++++ Supplied information
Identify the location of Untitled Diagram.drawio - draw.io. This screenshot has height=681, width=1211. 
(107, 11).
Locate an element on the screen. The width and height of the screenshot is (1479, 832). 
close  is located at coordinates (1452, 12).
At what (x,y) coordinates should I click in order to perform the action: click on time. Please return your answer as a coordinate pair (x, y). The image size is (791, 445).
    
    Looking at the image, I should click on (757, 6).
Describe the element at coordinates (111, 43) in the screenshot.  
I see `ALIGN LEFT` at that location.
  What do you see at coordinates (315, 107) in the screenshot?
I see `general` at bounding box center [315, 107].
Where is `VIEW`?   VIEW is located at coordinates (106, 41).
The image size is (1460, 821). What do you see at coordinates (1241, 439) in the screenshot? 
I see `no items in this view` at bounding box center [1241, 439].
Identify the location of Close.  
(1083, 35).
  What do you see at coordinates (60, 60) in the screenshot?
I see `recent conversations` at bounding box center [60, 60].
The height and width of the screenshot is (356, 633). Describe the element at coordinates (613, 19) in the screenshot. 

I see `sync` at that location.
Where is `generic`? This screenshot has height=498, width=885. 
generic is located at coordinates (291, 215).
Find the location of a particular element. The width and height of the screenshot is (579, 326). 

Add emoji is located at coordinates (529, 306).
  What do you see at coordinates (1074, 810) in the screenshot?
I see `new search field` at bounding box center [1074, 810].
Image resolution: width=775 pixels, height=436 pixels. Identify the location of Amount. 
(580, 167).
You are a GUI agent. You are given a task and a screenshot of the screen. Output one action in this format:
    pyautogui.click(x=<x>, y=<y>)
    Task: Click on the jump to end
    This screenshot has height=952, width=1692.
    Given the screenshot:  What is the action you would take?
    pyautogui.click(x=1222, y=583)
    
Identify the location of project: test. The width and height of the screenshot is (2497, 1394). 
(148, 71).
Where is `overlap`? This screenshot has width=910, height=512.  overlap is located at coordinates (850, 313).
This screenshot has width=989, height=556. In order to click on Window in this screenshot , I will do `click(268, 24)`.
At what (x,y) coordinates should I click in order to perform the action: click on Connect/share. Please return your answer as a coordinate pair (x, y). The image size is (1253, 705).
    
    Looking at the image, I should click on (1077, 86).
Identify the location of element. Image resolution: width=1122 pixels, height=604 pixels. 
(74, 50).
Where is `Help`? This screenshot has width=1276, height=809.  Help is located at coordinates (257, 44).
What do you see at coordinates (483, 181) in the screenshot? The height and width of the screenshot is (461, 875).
++++++++
Exercise brief: Reproduce the rows from the start through the line containing "coordinates (106, 41).", including that line, with "Describe" swapped for "Explain" and nothing else changed.

Written response:
Identify the location of Untitled Diagram.drawio - draw.io. This screenshot has height=681, width=1211. 
(107, 11).
Locate an element on the screen. The width and height of the screenshot is (1479, 832). 
close  is located at coordinates (1452, 12).
At what (x,y) coordinates should I click in order to perform the action: click on time. Please return your answer as a coordinate pair (x, y). The image size is (791, 445).
    
    Looking at the image, I should click on (757, 6).
Explain the element at coordinates (111, 43) in the screenshot.  
I see `ALIGN LEFT` at that location.
  What do you see at coordinates (315, 107) in the screenshot?
I see `general` at bounding box center [315, 107].
Where is `VIEW`?   VIEW is located at coordinates (106, 41).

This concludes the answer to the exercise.